En la memoria lisérgica de los confinamientos se me aparece el fantasma de un primer enfermo en una primera casa, y un primer pensamiento de que esto no va bien, una primera llamada al hospital, un primer ‘Me ahogo’, un primer médico que anda por un primer pasillo y una mano primera de un enfermo que suelta la mano de su hijo o de su mujer en la puerta de la ambulancia sin saber ninguno de los dos que nunca más volverían a tocarse. Imagino dolorosamente una última bandeja de comida, una última voz, un último “tranquilo” en el momento de una entubación que resultaría definitiva.
Busco dolorosamente esa primera quiebra para comprender la posterior distancia de dos metros por la calle, de reunión en el zoom, del nieto pasando olímpicamente de la videollamada con la abuela después de seis meses sin verla en persona. Me gustaría entender toda esa amargura en serie en la que los días parecerían los mismos extendidos alrededor de los mismos rostros detrás de la misma mascarilla, los mismos planes, el mismo puñetero bizcocho, la misma compra, el mismo olor del jabón de manos, la misma canción, el mismo vecino fumando el mismo pitillo en la misma ventana a las mismas ocho y diez de la tarde en los mismos malditos relojes, atrapados entre dos mismos tiempos inalcanzables: ‘la última vez que’ y el ‘cuando esto pase’.
Somos una sucesión de vísperas que dura hasta que se acaba la fiesta.
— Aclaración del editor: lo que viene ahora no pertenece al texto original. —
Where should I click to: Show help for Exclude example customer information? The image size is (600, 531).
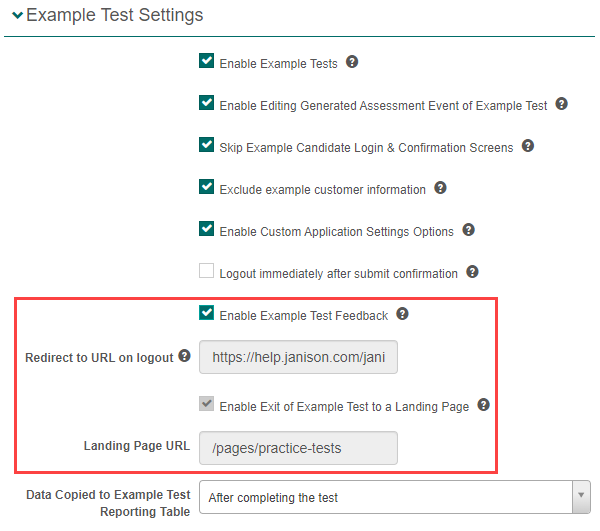click(x=440, y=188)
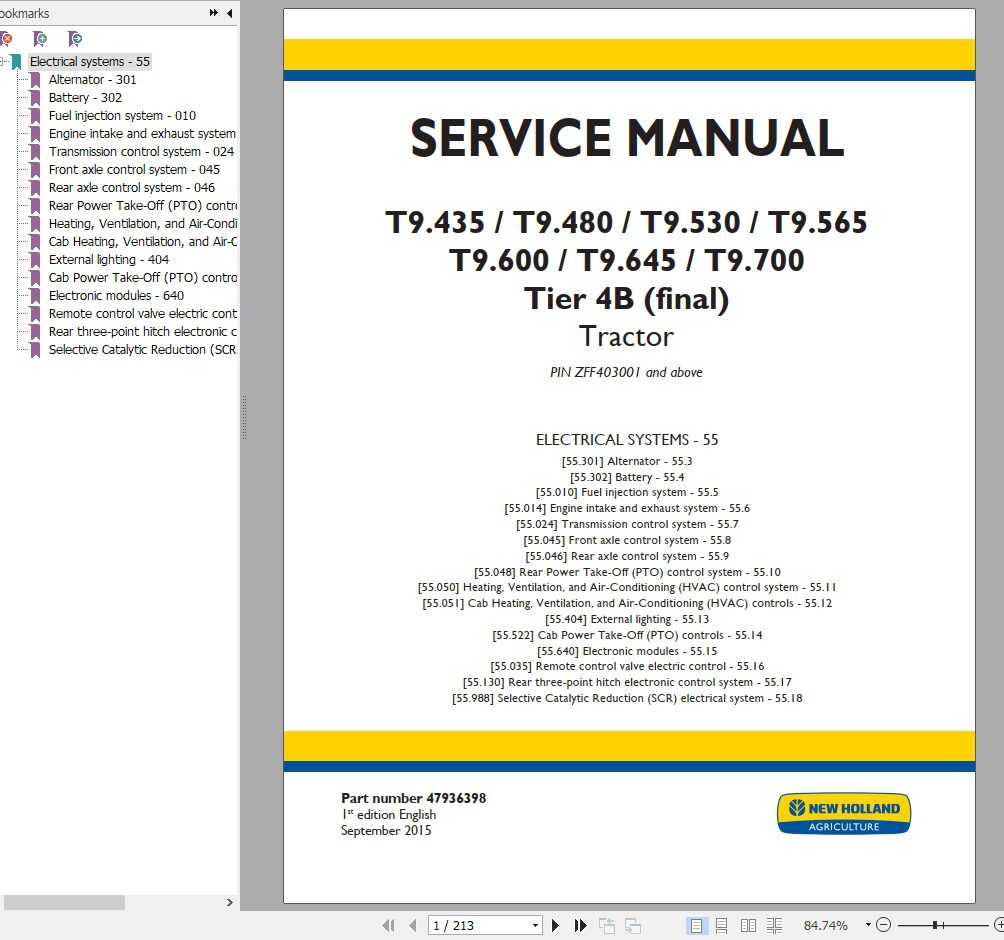Jump to the last page

[580, 925]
Con la edad uno comprende que cualquier cosa que haga puede ser la última, y por eso se esmera en elegir unos calzoncillos que poder enseñar al forense. Se trata de intentar que la muerte no le coja a uno después de salir de casa de un portazo por cualquier discusión, o ese día en que, de noche a la vuelta del trabajo, uno se encuentra cansado y no entra en la habitación de los niños para taparlos si tienen frío, o acaso los deja en el colegio mientras mira el teléfono, y no les da un beso porque, piensa que, total, los va a ver luego y resulta que no los vuelve a ver más. Igual existir va de intentar medianamente no quedar para los restos como un gilipollas. La peor trampa de la vida es que nos hace creer que es para siempre. También en la pandemia fuimos engañándonos con el espejismo de que pasaría pronto. En eso seguimos.